This mechanism also adopts the “semi-decoupling” method and adds the toluene reaction mechanism that has been verified on the basis of the combustion mechanism of the basic substitute for the framework mechanism of n-tetradecane that has been constructed [26]. In the CHEMKIN-Workbench software, two reaction mechanisms were combined and n-tetradecane was used as the unit reaction, then finally build the reaction mechanism of n-tetradecane-toluene, which included 85 reaction components and 317 steps of unit reaction. Similarly, the mechanism has passed the verification of ignition delay time and other characteristics, and the reaction mechanism of the diesel substitute can be used for the subsequent simulation study of soot generation of low-speed two-stroke Marine diesel engines.

2.4. Preliminary Basic Model

The object in this paper is the main engine of a low-speed two-stroke large ship whose model is 6S35ME-B9. The detailed parameters and indexes of this model under 100% working conditions are shown in Table 1. The geometric 3D CFD model structure diagram of 6S35ME-B9 engine which is constructed using the geometric structure parameters of 6S35ME-B9 engine is shown in Figure 4, include one cylinder with a part of scavenge box and exhaust port.

In addition, it is also necessary to set the relevant calculation parameter model of the engine as shown in Table 2, and calibrate the 3d numerical simulation model based on the experimental data of 6S35ME-B9 engine under 100% load conditions using the calculation model combined with the n-tetradecane simplified model of Chang et al. [29]. Table 3 shows the difference between experimental data and machine model calculation.

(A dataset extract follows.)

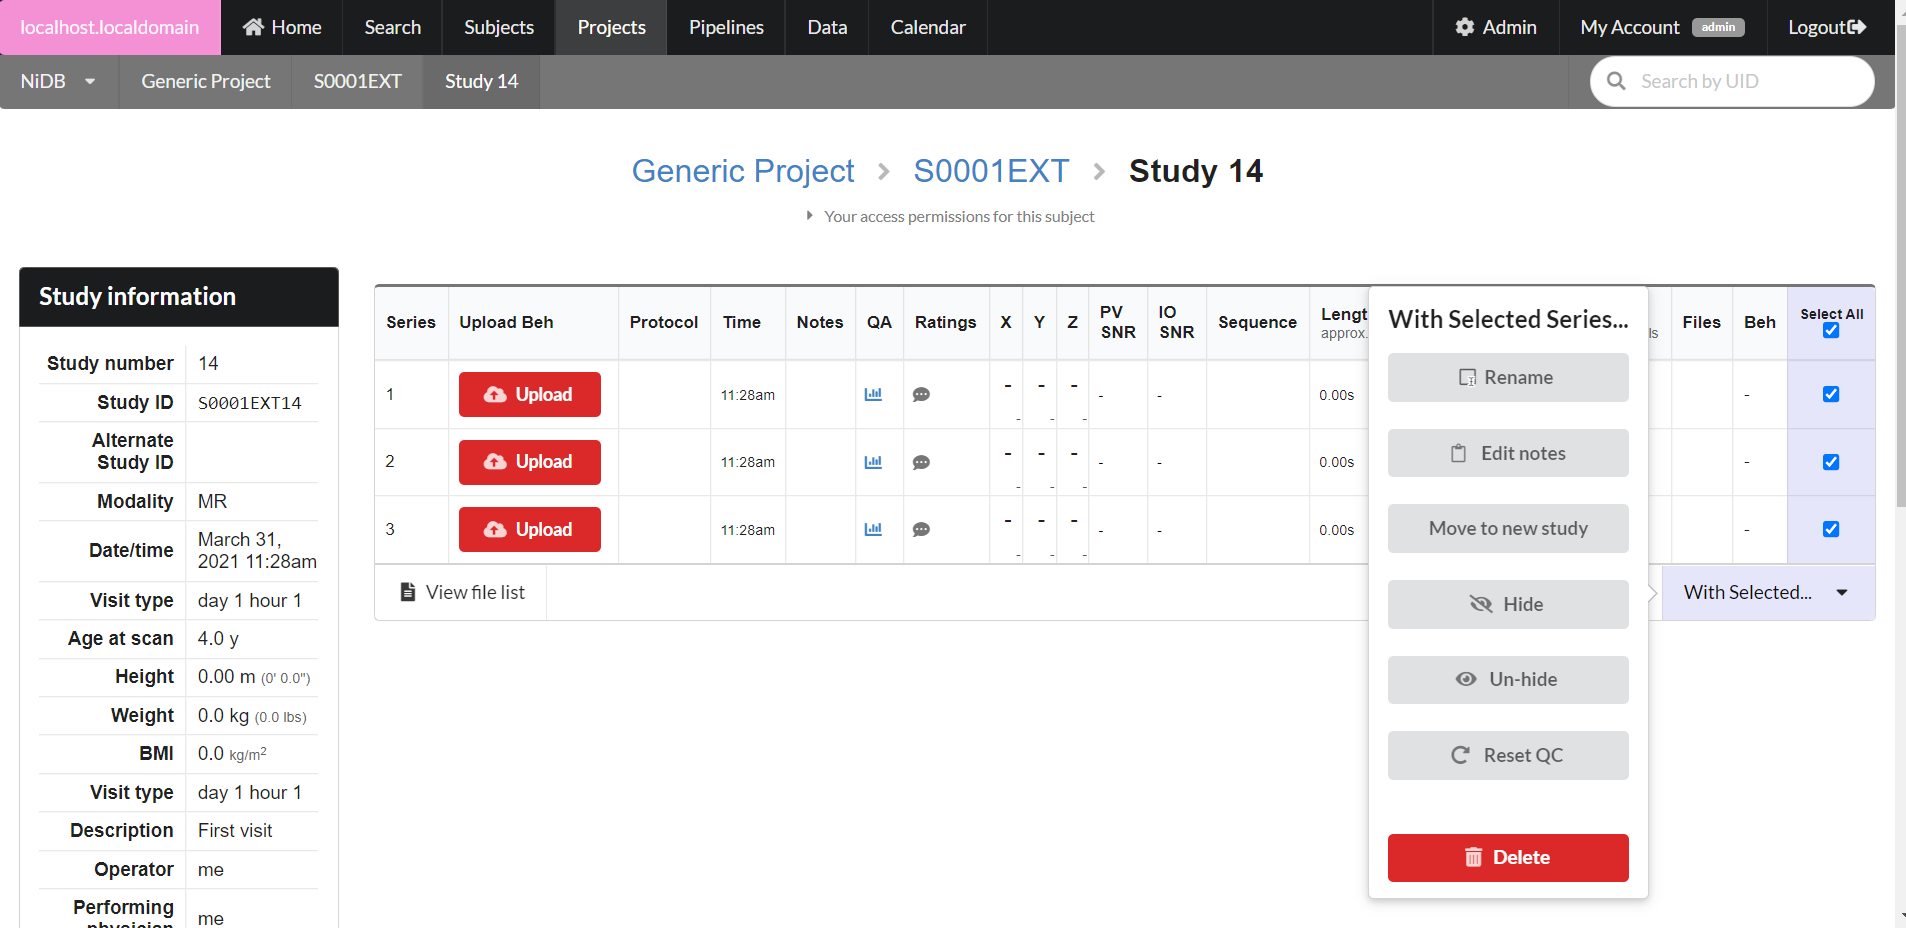Image resolution: width=1906 pixels, height=928 pixels.
Task: Delete the selected series
Action: (1507, 857)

In general, in the calculation, the cylinder pressure and fuel consumption error less than 5% is acceptable. It can be seen that the maximum error is the output power, which is 1.99% within the acceptable range.

In the previous work, it has been obtained that the detailed model in the soot model is closer to the experimental value, so the soot model will use PSM. This paper will study the influence of the fuel surrogate mechanism including n-heptane mechanism, n-tetradecane mechanism and n-tetradecane-toluene mechanism in the category of gas phase reaction dynamics on the soot simulation. Since most ships in the emission control area use LFO (light fuel oil), the mechanism of this paper mainly focuses on light diesel.

3. Results and Discussion

This section will analyze the similarities and differences of several surrogate in the generation of soot from precursor of soot, combustion parameters, and empirical model to generate hiroy-soot, quality and density of soot, particle size distribution of soot particles, then make evaluation.

3.1. Precursor Substances

The generation of soot is closely related to many intermediate products in the combustion process, among which acetylene is an important reaction source for Hydrogen abstraction acetylene addition (HACA) and the generation of PAHs, and the precursor of PSM model selected in this paper is also PAHs. [31] Therefore, this section will explore the effects of different diesel surrogate combustion mechanisms on the generation of acetylene and A4 which represents PAHs.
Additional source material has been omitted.